> **JOBS**:
1/ Copy the passage on CEVA's XC4000 DSP cores from "Make that the" to "specific applications' needs.", substituting "early licensees" for "lead licensees".
2/ Write the next portion of the article on CEVA's XC4000 DSP core family, picking up after its final sentence.

Technology advances ever onward over time, and in fact its pace has accelerated since Jack Kilby's initial integrated circuit demonstration in 1958. So it is that, while CEVA's DSP core licensees are demonstrating SoCs based on the company's current-generation CEVA-XC323 (see "Picochip and Mindspeed: Former Competitors Unite to Address Wireless Spectrum Needs" in this issue of InsideDSP), CEVA is simultaneously unveiling its next-generation core, the XC4000 (Figure 1).
Figure 1. CEVA builds on the foundation of its first two generations of communications-tailored DSP cores, focusing on the latest standards with its new XC4000 family.
Make that the flexible, scalable XC4000 core family, available to lead licensees this quarter with general availability slated for Q2 (Figure 2). Whereas last month's InsideDSP edition described the company's investment in the emerging area of embedded vision (see "The CEVA-MM3101: An Imaging-Optimized DSP Core Swings for an Embedded Vision Home Run"), the XC4000 represents a focus on CEVA's foundation communications business. But while CEVA’s earlier communications-focused DSP offerings were individual cores, this time CEVA has simultaneously launched a suite of six related cores, containing largely common elements but in various counts and combinations targeting specific applications' needs.

> **INFORMATION SUPPLIED**:
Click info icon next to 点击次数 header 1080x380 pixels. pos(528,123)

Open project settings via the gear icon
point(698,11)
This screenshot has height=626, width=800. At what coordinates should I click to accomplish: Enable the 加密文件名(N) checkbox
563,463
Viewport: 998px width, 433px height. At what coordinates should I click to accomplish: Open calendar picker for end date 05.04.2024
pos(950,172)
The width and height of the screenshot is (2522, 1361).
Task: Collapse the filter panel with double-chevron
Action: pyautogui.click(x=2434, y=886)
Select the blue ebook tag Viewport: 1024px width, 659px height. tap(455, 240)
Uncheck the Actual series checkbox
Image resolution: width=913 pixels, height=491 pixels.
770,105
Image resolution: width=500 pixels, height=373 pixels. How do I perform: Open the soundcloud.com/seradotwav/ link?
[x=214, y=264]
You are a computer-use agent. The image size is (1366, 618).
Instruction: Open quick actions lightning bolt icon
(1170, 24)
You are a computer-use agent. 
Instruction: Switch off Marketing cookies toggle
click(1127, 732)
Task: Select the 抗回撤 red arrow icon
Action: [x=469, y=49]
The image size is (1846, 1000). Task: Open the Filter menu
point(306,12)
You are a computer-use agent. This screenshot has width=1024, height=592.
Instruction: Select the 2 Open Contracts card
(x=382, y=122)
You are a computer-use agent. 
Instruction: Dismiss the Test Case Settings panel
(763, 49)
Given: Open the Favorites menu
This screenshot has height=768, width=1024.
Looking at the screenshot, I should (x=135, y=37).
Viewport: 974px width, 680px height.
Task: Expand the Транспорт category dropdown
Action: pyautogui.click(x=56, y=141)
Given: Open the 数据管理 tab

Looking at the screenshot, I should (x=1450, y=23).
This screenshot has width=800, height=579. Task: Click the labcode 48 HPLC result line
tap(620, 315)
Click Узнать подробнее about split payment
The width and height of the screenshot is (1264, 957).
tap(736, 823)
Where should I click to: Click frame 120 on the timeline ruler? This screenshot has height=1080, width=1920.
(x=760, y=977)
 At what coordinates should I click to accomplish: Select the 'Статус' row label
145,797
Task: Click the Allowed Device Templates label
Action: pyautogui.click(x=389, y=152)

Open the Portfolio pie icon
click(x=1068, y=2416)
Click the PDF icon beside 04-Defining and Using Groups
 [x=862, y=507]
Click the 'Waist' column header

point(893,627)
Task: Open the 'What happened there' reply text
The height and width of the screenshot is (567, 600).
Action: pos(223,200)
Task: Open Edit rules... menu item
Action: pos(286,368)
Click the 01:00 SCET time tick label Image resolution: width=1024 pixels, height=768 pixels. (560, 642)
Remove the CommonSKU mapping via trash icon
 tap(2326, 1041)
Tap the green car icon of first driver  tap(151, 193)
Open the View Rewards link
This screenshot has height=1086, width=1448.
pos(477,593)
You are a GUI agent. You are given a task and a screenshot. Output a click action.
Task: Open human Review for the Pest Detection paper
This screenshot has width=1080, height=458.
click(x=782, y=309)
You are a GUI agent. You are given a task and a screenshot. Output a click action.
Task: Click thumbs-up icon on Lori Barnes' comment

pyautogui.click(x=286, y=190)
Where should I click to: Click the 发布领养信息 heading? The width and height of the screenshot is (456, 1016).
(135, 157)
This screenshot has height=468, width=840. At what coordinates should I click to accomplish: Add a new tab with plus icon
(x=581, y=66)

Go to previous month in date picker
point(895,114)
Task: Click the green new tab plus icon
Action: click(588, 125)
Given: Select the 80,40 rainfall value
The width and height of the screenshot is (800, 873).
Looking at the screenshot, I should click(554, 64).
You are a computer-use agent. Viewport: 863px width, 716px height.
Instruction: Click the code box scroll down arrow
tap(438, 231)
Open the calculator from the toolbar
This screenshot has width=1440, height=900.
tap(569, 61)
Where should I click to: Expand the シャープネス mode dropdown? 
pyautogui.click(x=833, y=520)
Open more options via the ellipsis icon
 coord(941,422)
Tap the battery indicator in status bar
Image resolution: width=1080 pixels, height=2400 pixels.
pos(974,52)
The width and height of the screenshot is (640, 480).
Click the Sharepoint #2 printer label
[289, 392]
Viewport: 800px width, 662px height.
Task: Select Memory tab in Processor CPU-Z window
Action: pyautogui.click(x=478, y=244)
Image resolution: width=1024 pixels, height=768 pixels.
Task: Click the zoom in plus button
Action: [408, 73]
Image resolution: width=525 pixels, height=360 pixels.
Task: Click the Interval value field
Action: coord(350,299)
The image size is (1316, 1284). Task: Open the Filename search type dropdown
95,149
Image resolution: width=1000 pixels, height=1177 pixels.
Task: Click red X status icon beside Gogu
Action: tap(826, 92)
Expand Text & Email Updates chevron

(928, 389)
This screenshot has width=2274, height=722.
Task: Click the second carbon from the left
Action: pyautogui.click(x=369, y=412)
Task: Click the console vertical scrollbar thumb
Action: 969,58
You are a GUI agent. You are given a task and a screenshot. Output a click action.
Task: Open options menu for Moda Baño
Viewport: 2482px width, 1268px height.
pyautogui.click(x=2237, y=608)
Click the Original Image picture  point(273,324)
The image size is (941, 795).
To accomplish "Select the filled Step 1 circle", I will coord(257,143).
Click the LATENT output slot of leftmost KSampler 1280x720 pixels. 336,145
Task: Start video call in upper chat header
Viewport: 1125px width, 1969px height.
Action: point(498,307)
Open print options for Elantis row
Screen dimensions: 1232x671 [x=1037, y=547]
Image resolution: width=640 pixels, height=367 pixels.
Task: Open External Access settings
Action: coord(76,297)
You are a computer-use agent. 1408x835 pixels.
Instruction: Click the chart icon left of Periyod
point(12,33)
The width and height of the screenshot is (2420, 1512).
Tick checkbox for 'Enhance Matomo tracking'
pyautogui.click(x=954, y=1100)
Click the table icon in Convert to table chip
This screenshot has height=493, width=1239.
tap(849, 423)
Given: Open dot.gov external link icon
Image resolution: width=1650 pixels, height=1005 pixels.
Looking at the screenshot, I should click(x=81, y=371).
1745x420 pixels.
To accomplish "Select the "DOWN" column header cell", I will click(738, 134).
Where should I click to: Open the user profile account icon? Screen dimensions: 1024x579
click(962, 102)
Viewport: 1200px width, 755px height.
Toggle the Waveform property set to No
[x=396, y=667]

> **TASK ANSWERS**:
1/
Make that the flexible, scalable XC4000 core family, available to early licensees this quarter with general availability slated for Q2 (Figure 2). Whereas last month's InsideDSP edition described the company's investment in the emerging area of embedded vision (see "The CEVA-MM3101: An Imaging-Optimized DSP Core Swings for an Embedded Vision Home Run"), the XC4000 represents a focus on CEVA's foundation communications business. But while CEVA’s earlier communications-focused DSP offerings were individual cores, this time CEVA has simultaneously launched a suite of six related cores, containing largely common elements but in various counts and combinations targeting specific applications' needs.

2/
Figure 2. CEVA-XC4000 family members vary the number of vector units and registers, MACs and other on-core resources.
Eyal Bergman, the company's director of product marketing, refers to the XC4000 as a "Universal Communication Engine", i.e. CEVA's latest implementation of the software-defined radio vision. In rationalizing the need for such protocol flexibility, he points to the same exploding data-usage trends (which affect wireline and wireless networks alike) that I alluded to in this month's other InsideDSP feature article. Just last week, for example, Cisco published the latest edition of its Visual Networking Index report specifically covering mobile networks. The analysis contained the following eye-popping summary trends:
- Global mobile data traffic grew 2.3-fold in 2011, more than doubling for the fourth year in a row.
- Last year's mobile data traffic was eight times the size of the entire global Internet in 2000.
- Mobile video traffic exceeded 50 percent for the first time in 2011.
- Mobile network connection speeds grew 66 percent in 2011.
- In 2011, a fourth-generation (4G) connection generated 28 times more traffic on average than a non-4G connection. Although 4G connections represent only 0.2 percent of mobile connections today, they already account for 6 percent of mobile data traffic.
- The top 1 percent of mobile data subscribers generate 24 percent of mobile data traffic, down from 35 percent 1 year ago.
- Average smartphone usage nearly tripled in 2011. The average amount of traffic per smartphone in 2011 was 150 MB per month, up from 55 MB per month in 2010.
- Smartphones represent only 12 percent of total global handsets in use today, but they represent over 82 percent of total global handset traffic.
- Globally, 33 percent of handset and tablet traffic was offloaded onto the fixed network through dual-mode or femtocell in 2011.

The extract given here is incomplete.